The judgment of the district court as to Attorney Hurt's fee is reversed and said attorney shall be paid his one-third contingent fee out of the total amount being held for distribution. The judgment of the district court as to the division of the funds-94 percent to Zurich and 6 percent to Thomas-is affirmed.
AFFIRMED IN PART, REVERSED IN PART, AND REMANDED WITH INSTRUCTIONS
WILKINS, Circuit Judge, concurring in part and dissenting in part:
I agree with the majority that the district court properly distributed the proceeds of the verdict. I also agree that Hurt, as the attorney representing the interests of Capitol and Zurich during the subrogation litigation against the third-party tortfeasor, is entitled to a fee of one-third of the total verdict obtained. I disagree, however, with the majority concerning which party is responsible for paying this fee.
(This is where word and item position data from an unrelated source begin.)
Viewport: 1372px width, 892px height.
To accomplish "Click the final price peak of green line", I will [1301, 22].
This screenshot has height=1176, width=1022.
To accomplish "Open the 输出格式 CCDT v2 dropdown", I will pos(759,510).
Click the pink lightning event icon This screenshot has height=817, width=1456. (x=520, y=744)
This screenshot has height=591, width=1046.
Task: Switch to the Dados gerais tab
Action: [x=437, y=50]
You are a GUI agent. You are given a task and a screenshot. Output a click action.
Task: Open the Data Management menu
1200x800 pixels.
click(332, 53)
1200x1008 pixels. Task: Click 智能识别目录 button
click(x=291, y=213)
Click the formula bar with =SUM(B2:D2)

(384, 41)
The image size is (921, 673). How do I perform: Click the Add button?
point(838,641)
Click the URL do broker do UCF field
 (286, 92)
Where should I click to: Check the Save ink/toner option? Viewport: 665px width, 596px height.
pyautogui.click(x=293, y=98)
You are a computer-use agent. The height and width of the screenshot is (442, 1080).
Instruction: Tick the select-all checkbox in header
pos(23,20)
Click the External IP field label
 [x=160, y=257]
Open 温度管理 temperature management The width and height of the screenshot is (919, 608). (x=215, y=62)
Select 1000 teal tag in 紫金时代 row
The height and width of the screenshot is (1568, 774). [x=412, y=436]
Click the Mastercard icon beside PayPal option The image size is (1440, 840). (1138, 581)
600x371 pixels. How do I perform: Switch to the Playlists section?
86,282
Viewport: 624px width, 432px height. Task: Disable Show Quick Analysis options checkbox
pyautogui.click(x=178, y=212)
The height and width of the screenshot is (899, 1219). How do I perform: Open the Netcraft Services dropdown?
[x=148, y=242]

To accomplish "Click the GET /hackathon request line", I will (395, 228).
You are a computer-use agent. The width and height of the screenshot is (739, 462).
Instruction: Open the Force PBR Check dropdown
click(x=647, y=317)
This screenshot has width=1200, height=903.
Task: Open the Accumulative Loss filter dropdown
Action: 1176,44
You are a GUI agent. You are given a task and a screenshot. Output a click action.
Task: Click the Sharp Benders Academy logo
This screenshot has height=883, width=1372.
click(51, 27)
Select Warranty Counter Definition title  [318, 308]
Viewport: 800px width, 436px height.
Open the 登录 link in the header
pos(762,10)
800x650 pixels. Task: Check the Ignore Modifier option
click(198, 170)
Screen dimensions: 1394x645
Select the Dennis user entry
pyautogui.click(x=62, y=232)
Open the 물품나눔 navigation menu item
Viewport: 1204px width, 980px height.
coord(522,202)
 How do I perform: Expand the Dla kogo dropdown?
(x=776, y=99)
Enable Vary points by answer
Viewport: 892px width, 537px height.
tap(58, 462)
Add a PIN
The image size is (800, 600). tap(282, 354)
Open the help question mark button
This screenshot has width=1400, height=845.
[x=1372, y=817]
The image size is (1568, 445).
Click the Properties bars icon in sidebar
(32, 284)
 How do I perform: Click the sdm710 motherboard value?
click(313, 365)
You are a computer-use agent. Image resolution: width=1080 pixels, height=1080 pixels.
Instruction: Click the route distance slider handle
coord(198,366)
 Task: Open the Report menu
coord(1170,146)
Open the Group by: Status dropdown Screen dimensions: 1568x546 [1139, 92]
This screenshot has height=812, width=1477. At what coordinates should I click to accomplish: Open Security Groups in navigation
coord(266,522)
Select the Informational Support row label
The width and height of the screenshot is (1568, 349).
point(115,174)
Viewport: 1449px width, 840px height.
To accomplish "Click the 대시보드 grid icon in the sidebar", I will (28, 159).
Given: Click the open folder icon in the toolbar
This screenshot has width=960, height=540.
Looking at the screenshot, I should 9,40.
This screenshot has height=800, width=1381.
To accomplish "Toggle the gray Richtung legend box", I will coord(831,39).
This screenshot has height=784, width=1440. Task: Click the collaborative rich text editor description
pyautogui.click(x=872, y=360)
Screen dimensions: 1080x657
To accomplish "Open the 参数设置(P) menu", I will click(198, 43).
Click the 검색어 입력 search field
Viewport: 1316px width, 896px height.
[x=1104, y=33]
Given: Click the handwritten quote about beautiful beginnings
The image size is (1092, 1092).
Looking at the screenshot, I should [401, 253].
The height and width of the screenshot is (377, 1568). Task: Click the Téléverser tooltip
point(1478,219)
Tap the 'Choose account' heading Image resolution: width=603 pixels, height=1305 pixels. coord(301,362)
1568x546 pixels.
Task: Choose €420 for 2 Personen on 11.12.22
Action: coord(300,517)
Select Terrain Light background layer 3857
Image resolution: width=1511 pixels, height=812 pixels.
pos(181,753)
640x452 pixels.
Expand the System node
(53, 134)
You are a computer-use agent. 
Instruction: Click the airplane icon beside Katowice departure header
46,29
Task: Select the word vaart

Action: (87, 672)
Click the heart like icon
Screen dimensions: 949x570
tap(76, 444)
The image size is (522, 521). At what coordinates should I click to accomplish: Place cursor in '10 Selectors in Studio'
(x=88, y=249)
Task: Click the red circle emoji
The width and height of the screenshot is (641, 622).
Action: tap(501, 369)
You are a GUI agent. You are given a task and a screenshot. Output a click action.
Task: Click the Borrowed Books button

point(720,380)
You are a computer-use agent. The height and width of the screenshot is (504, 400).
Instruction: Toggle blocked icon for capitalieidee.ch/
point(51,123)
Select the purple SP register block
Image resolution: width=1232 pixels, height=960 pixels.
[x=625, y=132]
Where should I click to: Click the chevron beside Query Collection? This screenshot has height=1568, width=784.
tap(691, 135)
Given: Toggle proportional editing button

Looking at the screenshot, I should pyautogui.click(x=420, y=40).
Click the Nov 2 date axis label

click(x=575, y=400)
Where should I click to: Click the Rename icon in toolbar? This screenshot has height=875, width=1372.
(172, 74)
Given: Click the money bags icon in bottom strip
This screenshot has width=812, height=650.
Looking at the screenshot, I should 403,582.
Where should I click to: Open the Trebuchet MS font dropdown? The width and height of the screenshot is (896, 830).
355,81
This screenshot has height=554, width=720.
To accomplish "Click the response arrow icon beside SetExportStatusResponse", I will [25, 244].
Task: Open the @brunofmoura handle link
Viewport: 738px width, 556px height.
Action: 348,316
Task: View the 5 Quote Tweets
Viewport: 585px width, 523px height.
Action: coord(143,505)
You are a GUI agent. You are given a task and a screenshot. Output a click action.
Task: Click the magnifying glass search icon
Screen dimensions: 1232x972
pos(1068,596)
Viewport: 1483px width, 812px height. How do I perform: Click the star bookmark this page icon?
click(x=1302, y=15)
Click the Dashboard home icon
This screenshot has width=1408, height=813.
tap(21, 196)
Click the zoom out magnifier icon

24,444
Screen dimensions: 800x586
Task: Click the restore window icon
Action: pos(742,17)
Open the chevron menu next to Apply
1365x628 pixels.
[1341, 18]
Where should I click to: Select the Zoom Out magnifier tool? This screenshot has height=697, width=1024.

The insurance contract between Zurich and Capitol provided that Capitol would assign any claim or right of action acquired as a result of a loss to Zurich and would "permit suit to be brought in [its] name under the direction of and at the expense of" Zurich. I read this language as plainly setting forth the parties' understanding that Zurich would fund any litigation expenses, including an attorney's fee, that arose out of litigation against a third-party tortfeasor responsible for the loss. The evidence before the district court demonstrated that Zurich employed Hurt to represent its interests and those of Capitol, and that Zurich agreed to pay Hurt one-third of any verdict obtained from the subrogation litigation. Importantly, while it consented to the selection by Zurich of Hurt as the attorney, Capitol did not agree to amend its prior agreement that Zurich would fund the litigation expenses. Although equitable principles may require that one who benefits from an attorney's services pay a reasonable attorney's fee, see Security Nat'l Bank & Trust Co. v. Willim, 180 S.E.2d 46, 52-53 (W. Va. 1971), the parties here, by express agreement, have structured their responsibilities. The insurance contract provided that Zurich-not Capitol-would pay Hurt. Thus, while I agree that Hurt should recover one-third of the total, I believe that Zurich should fund the entire fee from its share of the proceeds.